Auslösung doppelt so schnell wie mit bisherigen Systemen

München, 23.6.2006 - Siemens VDO hat einen neuen Airbagsensor entwickelt, der auf Geräusche reagiert und die Airbags nahezu doppelt so schnell auslösen kann, als dies mit bisher eingesetzten Systemen möglich ist. Der Crash Impact Sound Sensor (CISS) erkennt Körperschallwellen, die bei Verformung der Karosserie entstehen. Anhand von definierten Charakteristika werden Unfallstärke und Notwendigkeit der Aktivierung des Airbags ermittelt. "Für den Sensor sind bestimmte Frequenzen und mit menschlichen Ohren nicht hörbare Geräusche Ausschlag gebend, die typischerweise dann auftreten, wenn sich Metall verbiegt", erklärt Enno Pflug, Sprecher von Siemens VDO.


Siemens VDO Airbagsensor

Bisher kommen in Automobilen verschiedene Sensoren zur Unfallerkennung zum Einsatz. Während Sensoren in der Stoßstange bei einem Unfall eine Deformierung erkennen, messen Drucksensoren in der B-Säule des Autos, die Boden und Dach in der Mitte der Fahrgastzelle verbindet, die Intensität eines Seitenaufpralls. Zusätzlich ermitteln Beschleunigungssensoren anhand der Bremskraft und der daraus resultierenden Vibration im Fahrzeug die Stärke des Crashs. Dabei nimmt der Sensor akustische Schwingungen bis zu 400 Hertz wahr. Während die bisherige Sensorik so vom Aufprall bis zur Airbagaktivierung 30 Millisekunden braucht, benötigt CISS je nach Unfallart nur die halbe Zeit.

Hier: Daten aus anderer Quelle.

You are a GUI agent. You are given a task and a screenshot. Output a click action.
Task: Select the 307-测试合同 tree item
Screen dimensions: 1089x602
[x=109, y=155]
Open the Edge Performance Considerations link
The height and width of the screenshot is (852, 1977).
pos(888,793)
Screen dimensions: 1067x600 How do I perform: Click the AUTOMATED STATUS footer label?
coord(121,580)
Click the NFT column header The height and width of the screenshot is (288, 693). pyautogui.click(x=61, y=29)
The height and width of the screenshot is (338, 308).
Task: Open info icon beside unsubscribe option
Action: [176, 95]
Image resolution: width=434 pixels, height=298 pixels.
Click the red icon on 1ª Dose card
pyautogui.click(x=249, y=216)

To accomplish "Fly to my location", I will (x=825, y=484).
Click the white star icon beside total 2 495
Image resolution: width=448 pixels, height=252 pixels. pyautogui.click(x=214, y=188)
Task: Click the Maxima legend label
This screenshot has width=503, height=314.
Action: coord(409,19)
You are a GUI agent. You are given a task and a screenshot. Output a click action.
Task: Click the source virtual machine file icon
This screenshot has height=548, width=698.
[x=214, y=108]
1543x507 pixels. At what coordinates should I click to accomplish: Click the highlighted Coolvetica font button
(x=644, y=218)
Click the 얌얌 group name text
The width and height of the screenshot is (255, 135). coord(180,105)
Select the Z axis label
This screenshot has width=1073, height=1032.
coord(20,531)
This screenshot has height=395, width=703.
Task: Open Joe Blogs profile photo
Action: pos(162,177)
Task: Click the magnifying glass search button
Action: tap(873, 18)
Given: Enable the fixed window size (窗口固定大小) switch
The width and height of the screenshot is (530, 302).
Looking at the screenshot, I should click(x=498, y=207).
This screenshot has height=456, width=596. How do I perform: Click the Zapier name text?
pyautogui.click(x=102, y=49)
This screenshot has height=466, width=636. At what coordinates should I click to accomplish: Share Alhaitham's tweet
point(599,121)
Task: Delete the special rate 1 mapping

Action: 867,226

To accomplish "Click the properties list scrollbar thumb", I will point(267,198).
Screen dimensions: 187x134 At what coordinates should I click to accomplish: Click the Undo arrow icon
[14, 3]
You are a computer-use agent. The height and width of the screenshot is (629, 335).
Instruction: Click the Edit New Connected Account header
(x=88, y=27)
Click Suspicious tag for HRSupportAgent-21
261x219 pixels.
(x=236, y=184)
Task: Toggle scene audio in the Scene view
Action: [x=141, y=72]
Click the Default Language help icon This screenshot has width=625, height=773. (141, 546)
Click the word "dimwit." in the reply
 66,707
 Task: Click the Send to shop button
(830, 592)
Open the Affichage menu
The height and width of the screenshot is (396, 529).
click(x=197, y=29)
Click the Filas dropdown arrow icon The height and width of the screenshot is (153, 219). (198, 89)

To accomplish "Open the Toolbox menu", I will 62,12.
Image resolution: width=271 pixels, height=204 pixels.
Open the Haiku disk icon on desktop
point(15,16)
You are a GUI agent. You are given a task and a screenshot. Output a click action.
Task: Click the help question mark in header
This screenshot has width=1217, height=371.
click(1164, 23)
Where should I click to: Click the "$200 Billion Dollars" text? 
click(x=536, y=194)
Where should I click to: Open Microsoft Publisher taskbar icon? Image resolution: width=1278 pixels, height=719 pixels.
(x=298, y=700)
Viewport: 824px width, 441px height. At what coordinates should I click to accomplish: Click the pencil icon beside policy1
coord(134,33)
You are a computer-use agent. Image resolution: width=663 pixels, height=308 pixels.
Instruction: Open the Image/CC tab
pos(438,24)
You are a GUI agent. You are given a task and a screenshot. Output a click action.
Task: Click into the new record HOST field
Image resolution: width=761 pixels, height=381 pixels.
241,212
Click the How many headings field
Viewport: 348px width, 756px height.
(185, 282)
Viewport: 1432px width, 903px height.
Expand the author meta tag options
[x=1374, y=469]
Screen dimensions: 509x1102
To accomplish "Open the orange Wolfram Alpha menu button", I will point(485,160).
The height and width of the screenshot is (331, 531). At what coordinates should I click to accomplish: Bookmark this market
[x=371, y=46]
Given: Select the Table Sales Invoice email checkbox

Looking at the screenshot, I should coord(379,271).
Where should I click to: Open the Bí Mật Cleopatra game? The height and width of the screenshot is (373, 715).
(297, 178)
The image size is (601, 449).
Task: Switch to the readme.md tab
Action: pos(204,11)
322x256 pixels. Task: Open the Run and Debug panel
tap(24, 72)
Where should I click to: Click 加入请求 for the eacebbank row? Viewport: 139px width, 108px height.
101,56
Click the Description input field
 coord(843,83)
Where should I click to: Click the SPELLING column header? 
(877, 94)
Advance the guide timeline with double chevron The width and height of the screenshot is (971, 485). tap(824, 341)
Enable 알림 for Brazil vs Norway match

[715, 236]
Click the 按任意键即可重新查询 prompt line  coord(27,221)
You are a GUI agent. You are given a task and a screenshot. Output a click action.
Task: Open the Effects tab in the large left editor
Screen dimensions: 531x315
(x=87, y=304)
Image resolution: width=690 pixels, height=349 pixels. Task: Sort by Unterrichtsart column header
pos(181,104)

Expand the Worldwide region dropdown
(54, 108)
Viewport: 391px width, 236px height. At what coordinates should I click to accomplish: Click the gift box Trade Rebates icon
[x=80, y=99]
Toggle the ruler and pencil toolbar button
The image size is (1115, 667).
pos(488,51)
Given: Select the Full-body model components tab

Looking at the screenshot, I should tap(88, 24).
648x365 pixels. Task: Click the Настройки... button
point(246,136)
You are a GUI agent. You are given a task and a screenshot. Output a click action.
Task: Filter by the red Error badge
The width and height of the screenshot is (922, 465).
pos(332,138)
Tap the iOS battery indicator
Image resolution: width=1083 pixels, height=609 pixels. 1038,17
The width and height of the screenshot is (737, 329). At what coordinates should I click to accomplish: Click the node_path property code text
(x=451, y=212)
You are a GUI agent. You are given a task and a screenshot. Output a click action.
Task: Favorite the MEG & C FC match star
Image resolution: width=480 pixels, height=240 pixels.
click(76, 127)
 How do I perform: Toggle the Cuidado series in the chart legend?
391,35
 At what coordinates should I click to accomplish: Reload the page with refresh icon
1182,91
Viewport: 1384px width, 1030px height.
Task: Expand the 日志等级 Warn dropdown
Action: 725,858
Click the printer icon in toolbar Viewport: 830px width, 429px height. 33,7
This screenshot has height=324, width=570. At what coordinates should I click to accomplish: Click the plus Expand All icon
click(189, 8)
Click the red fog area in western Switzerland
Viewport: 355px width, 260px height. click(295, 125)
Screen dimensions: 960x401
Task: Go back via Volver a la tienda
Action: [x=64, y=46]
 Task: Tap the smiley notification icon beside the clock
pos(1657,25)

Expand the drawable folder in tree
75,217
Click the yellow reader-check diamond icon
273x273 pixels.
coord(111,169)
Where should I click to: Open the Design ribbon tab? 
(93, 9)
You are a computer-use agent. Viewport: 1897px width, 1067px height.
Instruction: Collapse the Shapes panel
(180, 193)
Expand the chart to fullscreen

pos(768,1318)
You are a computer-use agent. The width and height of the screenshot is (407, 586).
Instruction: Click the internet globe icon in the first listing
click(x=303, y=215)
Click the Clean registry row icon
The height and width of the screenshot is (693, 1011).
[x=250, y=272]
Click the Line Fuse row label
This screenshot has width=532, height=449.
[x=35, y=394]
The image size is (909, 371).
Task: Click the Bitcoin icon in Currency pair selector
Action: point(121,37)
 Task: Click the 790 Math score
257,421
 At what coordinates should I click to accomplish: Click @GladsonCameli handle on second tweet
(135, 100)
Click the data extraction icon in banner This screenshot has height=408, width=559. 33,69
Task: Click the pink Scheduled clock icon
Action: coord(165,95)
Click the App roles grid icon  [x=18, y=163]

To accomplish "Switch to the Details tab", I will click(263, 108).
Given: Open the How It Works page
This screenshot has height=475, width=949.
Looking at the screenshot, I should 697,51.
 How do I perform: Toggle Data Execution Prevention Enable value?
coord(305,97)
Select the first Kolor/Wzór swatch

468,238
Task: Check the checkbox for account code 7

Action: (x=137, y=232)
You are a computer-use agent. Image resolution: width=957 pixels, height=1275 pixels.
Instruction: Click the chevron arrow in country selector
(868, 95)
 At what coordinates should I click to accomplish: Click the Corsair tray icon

Der neue VDO-Sensor verarbeitet neben den Vibrationen im unteren Bereich zusätzlich Frequenzen bis zu 16 Kilohertz. Dadurch registriert er nicht nur unhörbare Schwingungen, die sich zudem auch schneller ausbreiten als tiefe Vibrationen, sondern nutzt dabei auch die Eigenschaften einer plastischen Verformung. Wenn sich Metall verbiegt, entsteht aufgrund einer Verschiebung in der Atomstruktur ein so genannter Körperschall, der sich je nach Verformungsstärke und -geschwindigkeit unterscheidet. In nur 15 Millisekunden registiriert der Sensor die Unfallstärke, ermittelt mit Hilfe der Informationen aus den erfassten Beschleunigungssignalen das genaue Bild vom Unfallhergang und aktiviert die Airbags und den Gurtstraffer.

Die Serienreife erreicht die neue Entwicklung 2007, so Pflug. Dann soll auch der erste Wagen mit dem System ausgestattet sein. Um welches Auto es sich dabei handelt, wollte Pflug nicht verraten. Er geht davon aus, dass in den kommenden Jahren kontinuierlich mehr Automobile mit dem akustischen Sensor ausgestattet werden. Preislich werde sich gegenüber aktuell verwendeten Lösungen nichts ändern. "Der Fahrzeugkäufer wird davon nichts merken", meint Pflug abschließend gegenüber pressetext.